Once you have accepted the harsh reality for what it is. It's time to move on. 
It will Not be easy. The sociopath has left you feeling as if the energy/life force has been stolen right out of your soul. This is why healing takes time. You must take care of yourself, be good to yourself and never blame yourself for what happened. After all you were not this evil persons first victim and you will not be the last. This predator will continue this until their last day on this earth. They are simply soulless beings among us. 

Usually as soon as you begin the healing process, the narcissist will suddenly come back to your life, and they will say whatever they have to say to get you back. They will be that same great wonderful amaZing person you met in the beginning. Stay Strong! 

Remember THE NARCISSIST/SOCIOPATH WILL NEVER CHANGE. 

They are able to  fake emotions like. remorse,  sorrow, and even shame. They will act sorry to get you to forgive them for whatever they have done wrong.  They are NOT sorry though. They know exactly what they are doing and plan on doing it again. They actually do not see anything wrong with their behavior.  This is just how twisted they really are.

Narcissist/Sociopaths are serial cheaters.  Every single one of them. Rather it's a man or woman. Just like they are not capable of feeling empathy, they are not capable of being loyal. 



When you first caught them doing something wrong, they initially probably won you back fairly quickly or were able to deny any responsibility and convinced you they are not to blame. But after the 2nd, 3rd, even 4th time the issue came back up, you begin to have your suspicions. But of course the sociopath still tries to show you a great deal of sorrow, empathy and whatever other human emotions they know how to mimic, to manipulate you again. 

They can look so damn genuine, it's really mind blowing to know its all bullsh*t. 

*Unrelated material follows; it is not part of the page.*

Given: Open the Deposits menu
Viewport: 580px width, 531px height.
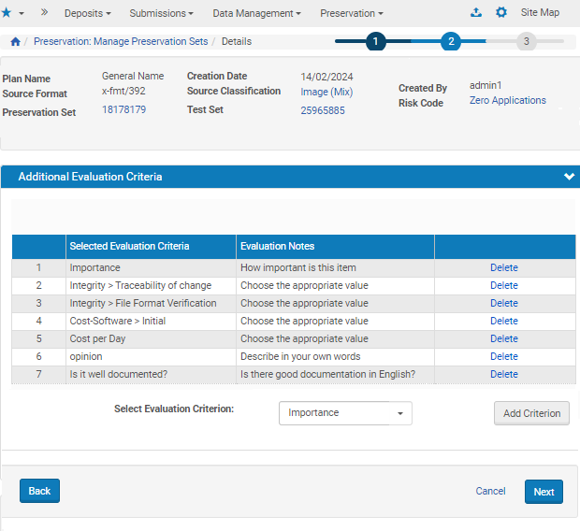Looking at the screenshot, I should [x=87, y=14].

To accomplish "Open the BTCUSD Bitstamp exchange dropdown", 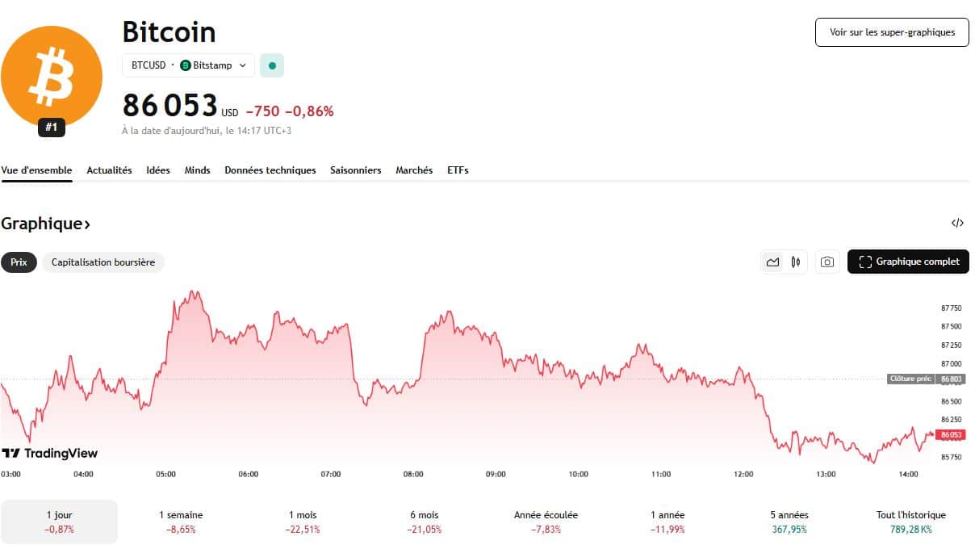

They never feel bad that they have caused so much pain. They actually will feel bad for themselves, when you have had enough and are not so easily swayed and forgiving this 
time. So what started with them apologizing and acting remorseful soon turns to them blaming you (once they realize that you don't believe them) There anger comes raging out at this point, not because they feel bad about anything, their mask is starting to slip  because they were caught.